AIC alum Glarius Rop fronted the race with Gate City Strider Jake Wormald, UAlbany alum Aaron Lozier, and run/ski legend Justin Freeman giving chase. Rop made a huge surge shortly before the mile mark, dropped the field, and never let up. Rop cruised into the finish to win in 25’34, one of the faster times seen in recent years of the Luti race. Freeman turned up in 2nd with a 26’07, Lozier 3rd in 26’20, and Wormald 4th in 26’40.
The most impressive performances of the day were within the women’s race as Rabbit elite athlete Rachel Schilkowsky took her talents to the roads and continued a stellar year of racing. With a dominant performance, Schilkowsky blazed the hilly 5 miler in 27 minutes, 56 seconds, besting Heidi Westover’s course record by 25 seconds.
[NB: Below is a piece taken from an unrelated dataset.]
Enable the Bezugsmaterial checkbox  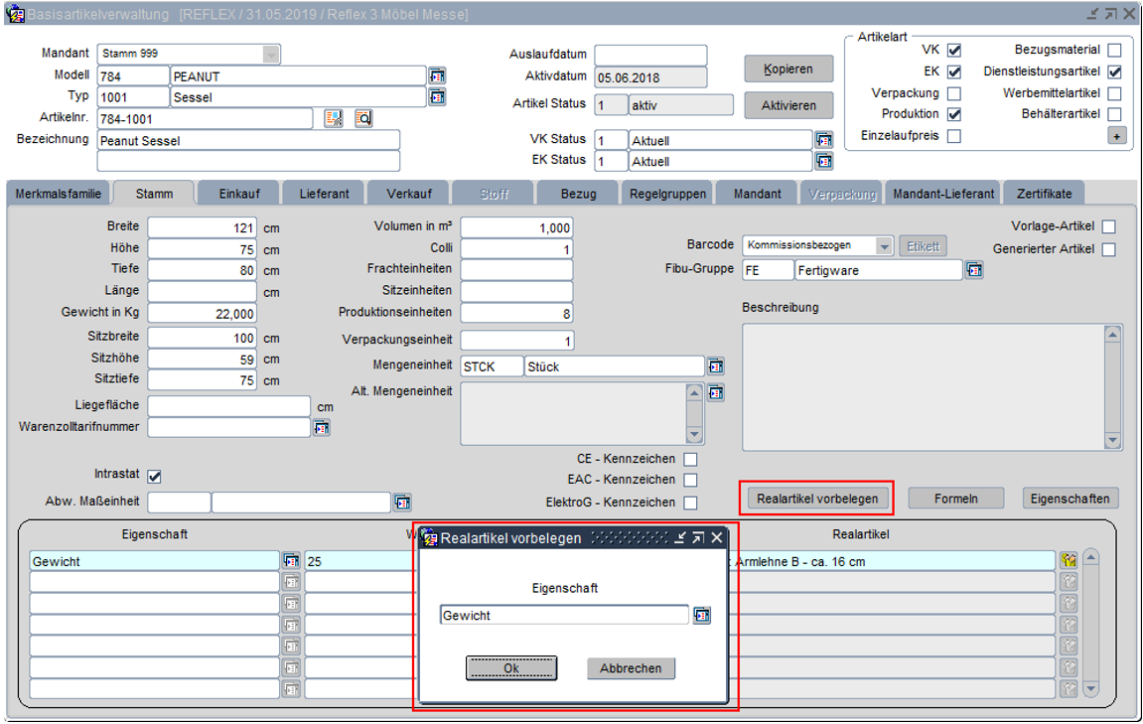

Rachel and her husband John are newly minted New England Distance athletes and recently closed on a new home in the Providence area. Erin Lane (29’44), Pascaline Jerotich (30’20), and Amber Ferreira (30’25) rounded out the top 4 females. In addition to the fast times, perhaps the most legendary result of the day came within the women’s veteran’s division. At age 60, Joan Benoit Samuelson proved she’s still got it down, placing 9th overall for women in 31’44, age-grading to an incredible 97.12%*.
Results courtesy of Granite State Race Services
Some GoPro finish line footage via Mike Giberti:
*For those unfamiliar with age-grading, the percentages are based on the current world record and multipliers are used based on age. So 100% would be the equivalent of a world record performance relative to your age.